Qu’est-ce que la dysplasie des genoux ?
On parle de dysplasie des genoux, ou plus précisément de dysplasie fémoro-patellaire, quand la trochlée du fémur, ce petit sillon osseux dans lequel glisse la rotule, est mal formée ou trop plate. Normalement creusée comme un rail, la trochlée guide la rotule à chaque flexion du genou ; quand elle est plate ou convexe, la rotule perd son point d’ancrage naturel. Ce défaut anatomique existe dès la naissance ou se dessine pendant la croissance osseuse, et il concerne un genou ou parfois les deux à la fois.
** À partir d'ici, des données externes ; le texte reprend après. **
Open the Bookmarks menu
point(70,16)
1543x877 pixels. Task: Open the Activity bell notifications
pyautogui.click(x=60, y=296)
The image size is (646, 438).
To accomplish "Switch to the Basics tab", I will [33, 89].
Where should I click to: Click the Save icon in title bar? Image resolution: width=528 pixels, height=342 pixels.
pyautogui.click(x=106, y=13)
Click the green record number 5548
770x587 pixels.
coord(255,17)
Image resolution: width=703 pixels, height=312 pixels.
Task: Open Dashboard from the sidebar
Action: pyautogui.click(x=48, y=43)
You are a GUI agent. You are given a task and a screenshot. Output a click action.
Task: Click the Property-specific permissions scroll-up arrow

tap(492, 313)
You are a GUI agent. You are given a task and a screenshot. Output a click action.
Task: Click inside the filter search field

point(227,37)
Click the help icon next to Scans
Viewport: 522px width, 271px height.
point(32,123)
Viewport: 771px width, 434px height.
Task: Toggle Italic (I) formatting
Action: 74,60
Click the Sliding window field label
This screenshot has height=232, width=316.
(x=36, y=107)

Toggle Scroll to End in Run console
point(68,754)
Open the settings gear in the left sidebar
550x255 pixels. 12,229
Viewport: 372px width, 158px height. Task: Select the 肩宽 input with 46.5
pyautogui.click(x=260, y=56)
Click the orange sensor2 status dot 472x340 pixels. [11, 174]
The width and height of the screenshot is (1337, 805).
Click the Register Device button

Il existe plusieurs degrés de sévérité, classés par les chirurgiens selon la forme de la trochlée observée à l’imagerie. Certaines dysplasies restent mineures et n’entraînent aucun symptôme toute une vie, tandis que d’autres, plus marquées, exposent à des luxations rotuliennes répétées dès l’adolescence.
Quelles sont les causes de la dysplasie des genoux ?
La dysplasie des genoux résulte d’un ensemble de facteurs, souvent combinés plutôt qu’isolés. Les études orthopédiques montrent qu’elle a fréquemment une composante familiale, ce qui suggère un terrain génétique favorisant une croissance osseuse particulière.
- Un terrain héréditaire : la dysplasie est plus fréquente chez les personnes ayant un parent proche concerné.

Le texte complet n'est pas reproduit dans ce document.